NORI: Contrarily in fact this party was formed not only for women, but for men and youth and why I formed this party because other parties they're formed by men and a lot of issues that affect women I didn't see any in their platforms. For example, we tried to pave a way for women to go into parliament to decision making. I didn't see that in other parties. So I had to form that because I want to see ten temporarily, ten reserved seats where women fighting for this current government to include in their amendment constitution bill. But they just throw it away. So for that reason we have to form this party with some other women and even men to take it further. And not only that, we want to see a gender balance in decision making where only done by males, that's why I formed this new party and it's not a women's party anyway. It's for everyone, it's only women that initiated it.
COUTTS: When I was in Solomons Islands recently speaking to a number of the candidates, particularly the women intending candidates, they were saying that one of the most difficult things that they confront when they're running these campaigns is money or lack of access to money to run their campaigns. Is that something that you were finding with the launch of your political party?
NORI: Yeah that's a part of the problem but we need to work hard on it, for example when I launched this party I tell the people that we're going to do some fundraising, they're willing to come so towards the end of this month we might have a big fundraising to raise enough money to help our women. The other problem that we face last election is trying to run under any political party, but they didn't accept us so have the courtesy to reply to our application, let alone sponsoring them.
COUTTS: Women, not just in the Pacific Islands and particularly Solomon Islands, but in most countries are at least 51 per cent of the national population. Do you think that women will identify with your party and what you're trying to do?
NORI: At the moment after the launching of the party the people are coming up and a lot of women are coming and seeing me about it and now looking at the pictures because they are the ones that are most affected by this declining economy in Solomon Islands. And we have a lot of women going into other areas, prostitution and something like that because they have nothing. So now they see what we are trying, women are striving for to help them and to help the population of Solomon Islands who are the grassroots people, because they're the majority, because the resources we have here they only benefit a few people.

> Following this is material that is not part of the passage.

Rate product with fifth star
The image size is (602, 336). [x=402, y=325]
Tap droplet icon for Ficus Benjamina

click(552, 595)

COUTTS: Now you mentioned that you wanted to have included in the government policies that are gender friendly policies, can you just give us a description of some of those policies?
NORI: The policies that I was talking about were like fair education, the other one was employment, the other one is business and of course with family and religion were all dominated by men.

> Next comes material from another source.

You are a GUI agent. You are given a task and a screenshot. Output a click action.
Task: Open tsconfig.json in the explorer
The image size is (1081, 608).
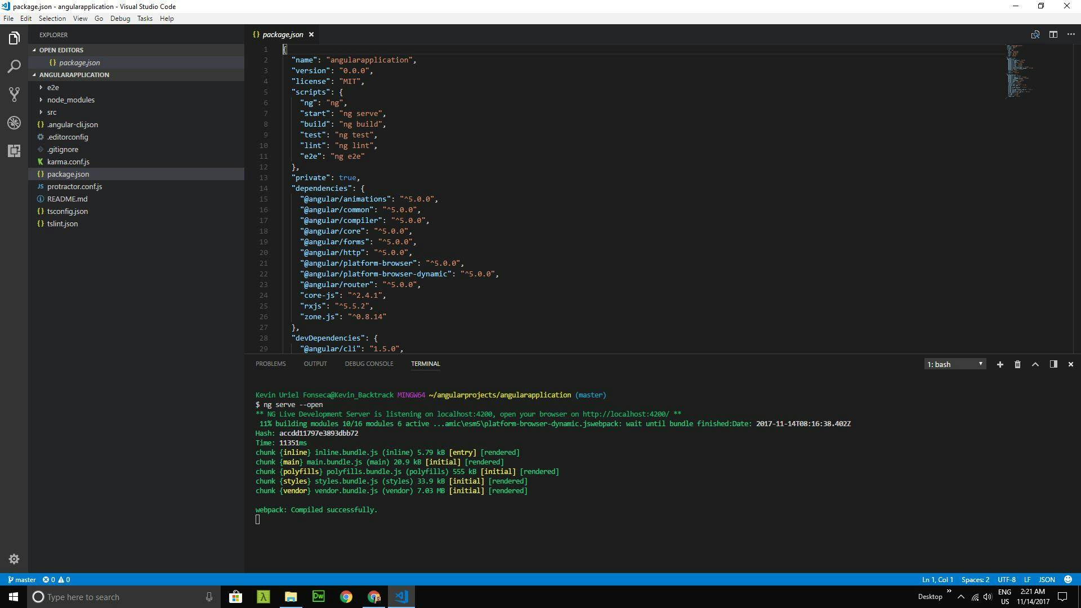67,211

COUTTS: In some of these cases and you quite often hear women saying that their biggest opponents aren't actually other men but they're other women. Is that what you're finding as well?
NORI: Yeah that one it's very true, but then we have to work hard with women to organise them and now we have women coming out. I mean after doing some awareness, why we need women in parliament because all along these women they have been brainwashed by our people that only men can take the leading role. But after having some awareness programs and workshop with these women and also with men and now they're realising yes we need women in the parliament.

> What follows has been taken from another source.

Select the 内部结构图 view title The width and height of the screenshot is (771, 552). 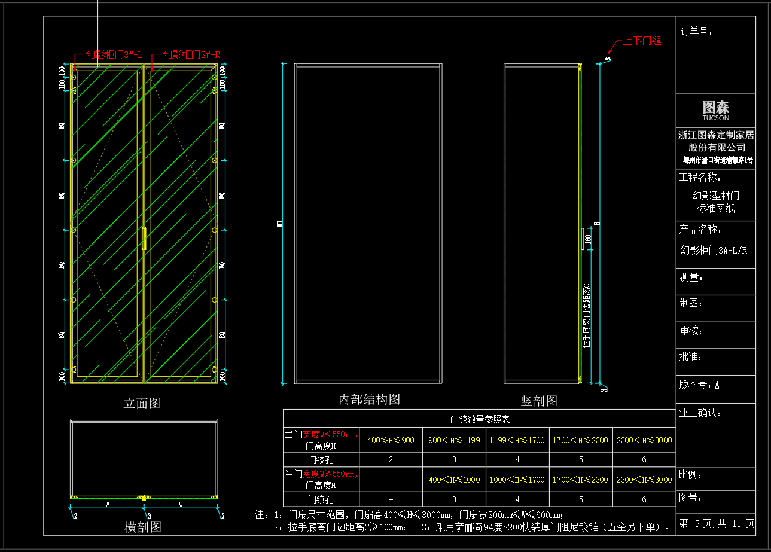coord(369,399)
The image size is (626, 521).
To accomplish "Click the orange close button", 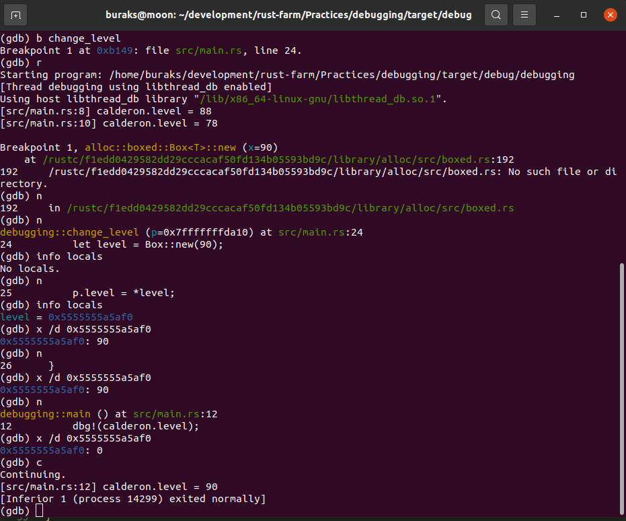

COUTTS: Do you think that you'll be successful given that the opposition and the hurdles that you're fronted by?
NORI: It's something I just have to tackle it. We have to tackle all these problems and try to convince the people why we need women in there and of course we will have strong opposition by men and now some of the parties they are threatened because when I launched the party and they feel threatened and they say if I mobilise the women because we have the numbers, they might cause problems to them.
COUTTS: Now then you are married to a fairly famous person in Solomon Island politics, Andrew Nori, and he's a lawyer, but he was also prominent as a spokesman for the Malaita Eagle Force. Does that help or hinder you that kind of profile that you're associated with?
NORI: No, in fact he has his own party, the PAP Party and he's busy with his own party. And I'm busy with my own party and he was asking me why I didn't join up, and I gave him the reasons. No, he will not be a hindrance to our movement.
COUTTS: So you'd be running against each other in the same seat?
NORI: No he's running in a different constituency and I'm running in a different constituency.
COUTTS: How many people have signed up to your party already?
NORI: Most of them we have here is women.
COUTTS: How many?
NORI: So far we have people who already sign as members in the party, more than 100 people. There are people still coming, they want to be a member of this party. They're all mixed; youth, women and men as well.